Hill House ist ein typisches Geisterhaus.
Mit düsteren Zimmern, prunkvollen Kronleuchtern und schweren Säulen: Gotisch-viktorianisch. Hier knarzen die Fußböden, quietschen die Türen - und wenn es Nacht wird, liegen plötzlich alle wach.
Vater: "Nelly had a nightmare and Shelly is sleeptalking again."
Es spukt. Ein Fluch liegt auf dem Haus. Und ein Geist kommt nicht zur Ruhe: Die "bend-neck Lady".
Vater: "I know the bend-neck lady is really scary. But that’s all she is, a spill. Now go back to sleep!"
Die Serie "The Haunting Of Hill House" nimmt diese klassische Spukgeschichte, die auf dem gleichnamigen Roman der amerikanischen Gothic-Horror-Autorin Shirley Jackson von 1959 basiert, und sie denkt sie weiter, sie macht daraus: viel mehr! Nämlich ein starkes Familiendrama zwischen Vergangenheit und Gegenwart.
Vater: "You keep your eyes closed, no matter what. You' keep them close!"
Aus Sicht der fünf Kinder, die mittlerweile erwachsen sind, wird nach und nach das Schicksal der traumatisierten Familie aufgedeckt, die unter dem Tod der Mutter - damals im Hill House - leidet.
Sohn: "What about Mum? Dad!? What about Mum?"
Jedes Kind hat seine eigene Geschichte, seinen eigenen Weg damit umzugehen. Da ist z.B. der erfolgreiche Schriftsteller Stevie, der den erlebten Horror aufgeschrieben und vermarktet hat, als Buch (Titel: "The Haunting Of Hill House"), sich dafür mit seinen Geschwistern aber nicht mehr richtig versteht.
Stevie: "I can tell you one thing about Hill House that isn’t in the book. All those years there was one thing I never found: a reason."
Oder die unangepasste Theodora, die als Psychologin Kinder mit Wahnvorstellungen behandelt: "When I was little I was afraid of a lot of things. I didn’t have to be though. They were all in my head. I just didn’t know that yet."

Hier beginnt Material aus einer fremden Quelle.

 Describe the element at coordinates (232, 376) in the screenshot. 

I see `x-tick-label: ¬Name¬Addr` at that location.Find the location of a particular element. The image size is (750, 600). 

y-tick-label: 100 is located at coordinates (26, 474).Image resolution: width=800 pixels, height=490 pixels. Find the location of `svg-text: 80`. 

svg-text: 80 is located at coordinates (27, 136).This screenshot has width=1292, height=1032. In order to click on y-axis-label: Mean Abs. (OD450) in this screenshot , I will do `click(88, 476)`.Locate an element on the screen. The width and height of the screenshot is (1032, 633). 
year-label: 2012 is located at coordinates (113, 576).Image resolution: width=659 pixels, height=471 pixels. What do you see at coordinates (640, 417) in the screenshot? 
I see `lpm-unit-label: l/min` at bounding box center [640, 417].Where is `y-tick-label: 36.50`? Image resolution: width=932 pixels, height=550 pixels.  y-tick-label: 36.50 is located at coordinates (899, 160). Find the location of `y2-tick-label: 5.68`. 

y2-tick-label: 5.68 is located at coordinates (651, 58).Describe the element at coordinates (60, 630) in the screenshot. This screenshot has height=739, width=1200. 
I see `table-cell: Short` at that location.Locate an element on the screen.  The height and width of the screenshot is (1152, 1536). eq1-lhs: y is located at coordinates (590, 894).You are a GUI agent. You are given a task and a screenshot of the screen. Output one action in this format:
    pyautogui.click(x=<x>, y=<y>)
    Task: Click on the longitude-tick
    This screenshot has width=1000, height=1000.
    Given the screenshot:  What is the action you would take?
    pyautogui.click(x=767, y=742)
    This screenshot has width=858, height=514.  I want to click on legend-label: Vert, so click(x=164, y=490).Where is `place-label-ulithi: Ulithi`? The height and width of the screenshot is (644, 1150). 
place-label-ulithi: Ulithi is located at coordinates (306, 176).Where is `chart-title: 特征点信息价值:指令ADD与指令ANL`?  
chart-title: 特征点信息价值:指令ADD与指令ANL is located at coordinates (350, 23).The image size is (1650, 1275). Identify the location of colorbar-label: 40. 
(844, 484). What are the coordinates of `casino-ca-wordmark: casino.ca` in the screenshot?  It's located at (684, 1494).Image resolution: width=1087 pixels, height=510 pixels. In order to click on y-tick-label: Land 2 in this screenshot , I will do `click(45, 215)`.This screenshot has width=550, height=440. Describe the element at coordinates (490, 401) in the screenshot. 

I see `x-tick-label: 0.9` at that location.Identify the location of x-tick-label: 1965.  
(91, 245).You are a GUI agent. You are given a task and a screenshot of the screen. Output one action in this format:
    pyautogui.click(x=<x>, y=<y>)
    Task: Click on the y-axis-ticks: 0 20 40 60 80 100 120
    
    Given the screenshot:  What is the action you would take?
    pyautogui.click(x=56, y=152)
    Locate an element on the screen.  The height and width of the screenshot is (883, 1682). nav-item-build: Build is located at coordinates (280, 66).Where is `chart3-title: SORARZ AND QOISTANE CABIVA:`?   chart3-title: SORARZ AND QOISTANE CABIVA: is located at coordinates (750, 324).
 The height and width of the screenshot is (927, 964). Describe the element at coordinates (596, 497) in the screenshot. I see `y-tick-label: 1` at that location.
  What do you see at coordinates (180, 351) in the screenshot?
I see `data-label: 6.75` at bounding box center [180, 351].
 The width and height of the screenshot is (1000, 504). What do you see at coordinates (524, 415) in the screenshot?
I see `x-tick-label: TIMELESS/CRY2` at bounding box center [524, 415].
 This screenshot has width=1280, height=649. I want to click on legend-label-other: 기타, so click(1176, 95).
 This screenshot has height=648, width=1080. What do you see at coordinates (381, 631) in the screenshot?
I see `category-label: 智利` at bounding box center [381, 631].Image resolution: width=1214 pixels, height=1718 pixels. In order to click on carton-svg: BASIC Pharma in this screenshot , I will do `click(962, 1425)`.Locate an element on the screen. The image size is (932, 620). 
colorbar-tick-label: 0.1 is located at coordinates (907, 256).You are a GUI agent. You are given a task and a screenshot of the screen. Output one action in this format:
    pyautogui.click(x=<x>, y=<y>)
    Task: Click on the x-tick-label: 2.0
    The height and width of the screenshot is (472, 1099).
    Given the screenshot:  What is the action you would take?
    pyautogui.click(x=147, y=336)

Oder Shirley, die als Leichenpräparatorin arbeitet: "I am ellbow-deep in our sisters jest, pulling out her organs. That’s what happens when a body is autopsied and I have to take it out." Und plötzlich die eigene Schwester auf dem Seziertisch liegen hat. Der Schrecken wiederholt sich!
Subtile Effekte
Die Serie erzählt all das größtenteils mit subtilen Horrorelementen, ist mehr "Shining" als "SAW": Laute Schockeffekte, schnelle Schnitte oder brutale Gewaltszenen sind selten, stattdessen beherrschen langsame Kamerafahrten, ein stetig bedrohliches Hintergrundwummern und der Horror des Alltags die gezeigte Welt. Und hin und wieder bricht das Grauen dann urplötzlich herein.
Ob das, was wir da sehen real, übersinnlich oder eingebildet ist, bleibt offen. Die Perspektive variiert. Klar ist aber, dass das Gezeigte immer auch ein Spiegelbild der neurotischen Psyche der Figuren und ihrer zerrütteten Familienverhältnisse ist.
Shirley: "Why the hell would she go to that house? My kids will ask me how she died."
Theodora: "And you tell them!"
Shirley: "Tell them what? That she killed herself?"
Die Angst, der Horror, ist in jedem von uns, scheint die Serie zu sagen. Themen wie das Übernatürliche oder der Tod werden stellenweise auf fast philosophische Weise besprochen:
Shirley: "I know you are curious - and sad. I am sad, too. So sad I can't even tell you."
Interessante Protagonisten
Anders als viele Horrorfilme, interessiert sich die Serie wirklich für ihre Figuren und deren Innenleben - und ist nicht einfach nur auf billige Schocker aus. Insofern ist sie näher am Originalfilm "The Haunting" von 1963, der auf der gleichen Geschichte basiert, als an dessen enttäuschendem Remake von 1999 dran.
Bislang haben sich nur wenige Serie an das Genre Horror herangewagt. Aus gutem Grund, denn auf mehrere Episoden, gar Staffeln, kann das Gruseln schnell langweilig und voraussehbar werden. Nicht so bei "The Haunting Of Hill House", wobei man es genau genommen wohl auch eher mit einem Genremix aus Horror - der Vergangenheit - und Psychodrama - der Gegenwart - zu tun hat. Genau so funktioniert das Ganze eben. Und liefert gut zwei Wochen vor Halloween einen guten Grund, wieso man nachts mal wieder länger wach liegen könnte.